SAP Business One - Moving Average Costing Calculation

 

Moving average valuation method calculates the inventory value by the item's cost price. The item's Cost Price field is found in Inventory --> Item Master Data --> Inventory Data tab page. This field is updated dynamically by every stock receipt posting.

In the moving average method of inventory valuation, the average cost of items in inventory is recalculated each time new stock is received. This average cost is determined by taking the total cost of all items in inventory and dividing it by the total quantity of items.

Here's how the moving average method works in SAP Business One:

  1. Initial Setup: In SAP Business One, you would set up your inventory items and specify that you want to use the moving average method for valuation.

  2. Goods Receipt: When you receive new items into inventory, the system calculates the new average cost based on the cost of the incoming items and the existing items in inventory.

  3. Goods Issue: When items are sold or used, the system adjusts the inventory value and cost of goods sold based on the moving average cost.

  4. Recalculation: Each time new stock is received, the moving average cost is recalculated by considering the total value of the existing inventory and the newly received items.

  5. Reporting: SAP Business One provides reports that show the value of inventory, cost of goods sold, and other financial information based on the moving average method.
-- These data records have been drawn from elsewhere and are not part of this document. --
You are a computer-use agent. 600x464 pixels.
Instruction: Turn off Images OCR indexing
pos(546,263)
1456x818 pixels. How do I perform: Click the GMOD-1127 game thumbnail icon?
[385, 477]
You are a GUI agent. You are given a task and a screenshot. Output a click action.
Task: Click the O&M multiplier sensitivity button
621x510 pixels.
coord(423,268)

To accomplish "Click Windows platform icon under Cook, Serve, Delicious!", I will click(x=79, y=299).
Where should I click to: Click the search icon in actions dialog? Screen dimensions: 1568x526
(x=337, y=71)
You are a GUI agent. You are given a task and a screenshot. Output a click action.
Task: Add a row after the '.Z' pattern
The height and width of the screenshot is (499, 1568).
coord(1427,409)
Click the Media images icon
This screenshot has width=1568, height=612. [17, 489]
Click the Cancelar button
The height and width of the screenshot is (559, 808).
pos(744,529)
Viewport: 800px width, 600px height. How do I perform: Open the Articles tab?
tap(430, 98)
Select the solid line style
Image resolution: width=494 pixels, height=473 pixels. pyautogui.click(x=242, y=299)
Moving Average valuation under perpetual inventory system - See below Example


   (*1) Average cost of 800 units 
           = (700x$10 + 100x$12) / (700 + 100)
           = ($7,000 + $1,200) / 800 = $8,200 / 800 = $10.25

           Cost of goods sold on May 8 = 500x$10.25 = $5,125

   (*2) Average cost of 900 units 
           = (300x$10.25 + 600x$14) / (300 + 600)
           = ($3,075 + $8,400) / 900 = $11,475 / 900 = $12.75

   (*3) Average cost of 1,100 units 
           = (900x$12.75 + 200x$15) / (900 + 200)
           = ($11,475 + $3,000) / 1,100 = $14,475 / 1,100 = $13.16

           Cost of goods sold on May 25 = 400x$13.16 = $5,264
           Cost of goods sold on May 27 = 100x$13.16 = $1,316

    Total cost of goods sold
           = 500x$10.25 + 400x$13.16 + 100x$13.16
           = $5,125 + $5,264 + $1,316 = $11,705

    Cost of ending inventory 
           = Beginning inventory + Cost of purchases - Cost of goods sold
           = $7,000 + (100x$12 + 600x$14 + 200x$15) - $11,705
           = $7,000 + $12,600 - $11,705 = $7,895

[Checking]
   Quantity of ending inventory 
          = Beginning inventory + Units purchased - Units sold
          = 700 + 900 - 1,000 = 600 units

   Cost of ending inventory
           = 600 x $13.16 (Moving Average cost per unit as of May 31)
           = $7,896
   
   $7,896 - $7,895 = $1 (rounding error) 

It's important to note that the moving average method provides a smoother valuation compared to methods like FIFO or LIFO, as it spreads the cost of purchases across all inventory items. This can be especially useful when there are frequent price fluctuations or when managing perishable goods.